Haltung in den Hilfen zur Erziehung

Die Lebenssituation von Kindern und Jugendlichen hat sich in den letzten Jahrzehnten verändert. Kinder und Jugendliche müssen sich in immer größer werdenden Systemen (z.B. Schule) zurechtfinden. Die Herkunftssysteme (Familien) verändern sich fortwährend, so dass Kinder und Jugendliche diese nicht immer als Grundlagen zum Aufbau positiver Beziehungs- und Bindungserfahrungen erleben.
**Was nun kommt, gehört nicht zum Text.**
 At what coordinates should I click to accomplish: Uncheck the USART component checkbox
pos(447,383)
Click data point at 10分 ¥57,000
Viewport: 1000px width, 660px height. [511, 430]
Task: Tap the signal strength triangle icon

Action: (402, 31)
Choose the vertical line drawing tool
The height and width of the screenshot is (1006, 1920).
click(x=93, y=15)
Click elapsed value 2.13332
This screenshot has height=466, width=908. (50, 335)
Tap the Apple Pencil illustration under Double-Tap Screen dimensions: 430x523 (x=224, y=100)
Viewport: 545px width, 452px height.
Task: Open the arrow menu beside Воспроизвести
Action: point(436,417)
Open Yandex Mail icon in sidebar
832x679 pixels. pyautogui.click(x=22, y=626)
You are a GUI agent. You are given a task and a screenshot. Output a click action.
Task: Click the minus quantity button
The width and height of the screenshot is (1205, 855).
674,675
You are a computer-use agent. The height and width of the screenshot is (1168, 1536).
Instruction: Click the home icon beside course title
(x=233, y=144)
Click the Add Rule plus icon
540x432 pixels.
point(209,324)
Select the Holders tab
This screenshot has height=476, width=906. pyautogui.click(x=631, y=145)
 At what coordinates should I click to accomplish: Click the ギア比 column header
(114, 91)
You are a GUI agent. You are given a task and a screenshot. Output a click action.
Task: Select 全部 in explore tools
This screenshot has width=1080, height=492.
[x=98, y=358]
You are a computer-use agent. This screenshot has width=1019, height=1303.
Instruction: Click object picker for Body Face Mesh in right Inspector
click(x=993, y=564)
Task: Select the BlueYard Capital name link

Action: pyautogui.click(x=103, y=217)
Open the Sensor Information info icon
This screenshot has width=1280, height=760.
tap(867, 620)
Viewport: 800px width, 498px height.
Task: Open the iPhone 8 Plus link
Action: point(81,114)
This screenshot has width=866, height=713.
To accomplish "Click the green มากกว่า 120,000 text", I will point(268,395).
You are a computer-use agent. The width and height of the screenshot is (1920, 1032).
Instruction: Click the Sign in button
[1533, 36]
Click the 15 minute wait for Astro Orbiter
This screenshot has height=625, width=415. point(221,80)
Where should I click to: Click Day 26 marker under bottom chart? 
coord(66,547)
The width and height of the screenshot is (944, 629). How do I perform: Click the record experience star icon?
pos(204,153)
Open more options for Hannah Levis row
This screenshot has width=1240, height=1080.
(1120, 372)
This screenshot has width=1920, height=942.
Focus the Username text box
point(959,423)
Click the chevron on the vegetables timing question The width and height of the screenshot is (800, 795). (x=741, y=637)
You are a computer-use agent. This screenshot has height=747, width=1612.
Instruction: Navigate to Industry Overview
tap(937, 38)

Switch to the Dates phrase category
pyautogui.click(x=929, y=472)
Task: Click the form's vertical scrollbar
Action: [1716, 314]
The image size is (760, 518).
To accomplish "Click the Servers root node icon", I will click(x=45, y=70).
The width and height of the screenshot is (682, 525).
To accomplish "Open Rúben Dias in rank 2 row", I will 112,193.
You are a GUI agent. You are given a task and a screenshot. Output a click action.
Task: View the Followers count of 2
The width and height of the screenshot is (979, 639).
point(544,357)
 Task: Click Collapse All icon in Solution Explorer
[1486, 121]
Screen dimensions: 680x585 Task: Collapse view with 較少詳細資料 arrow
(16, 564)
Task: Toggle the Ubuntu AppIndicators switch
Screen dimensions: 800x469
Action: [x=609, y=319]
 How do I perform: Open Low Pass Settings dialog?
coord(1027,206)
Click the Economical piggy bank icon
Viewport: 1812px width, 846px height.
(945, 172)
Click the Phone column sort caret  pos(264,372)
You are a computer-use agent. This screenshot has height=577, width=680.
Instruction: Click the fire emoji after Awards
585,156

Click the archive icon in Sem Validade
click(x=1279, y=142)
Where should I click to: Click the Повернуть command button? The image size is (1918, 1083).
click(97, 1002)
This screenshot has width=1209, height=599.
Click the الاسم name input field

In den Hilfen zur Erziehung suchen sie nach Sicherheit und Geborgenheit, letztlich nach einer verlässlichen Beziehung, um an sie gestellte Anforderungen bewältigen zu können.

 

In diesem Seminar werden verschiedene Aspekte des Beziehungsaufbaus zwischen Kindern, Jugendlichen und deren (pädagogischen) Betreuern betrachtet.

 

Worauf ist zu achten, was sollte versucht werden und was passt zu jedem einzelnen Teilnehmenden. Sich selbst einmal aus dem Blickwinkel des Kindes betrachten. Ein qualifiziertes Feedback zu seiner Haltung bekommen und die eigenen Ressourcen für einen Beziehungsaufbau entdecken und nutzen. Anhand von Fallbeispielen wird deutlich werden, dass neben einer wohlwollenden Gesprächsführung ein angemessenes Maß an Körperlichkeit beim Aufbau einer sicheren Bindung unterstützend ist.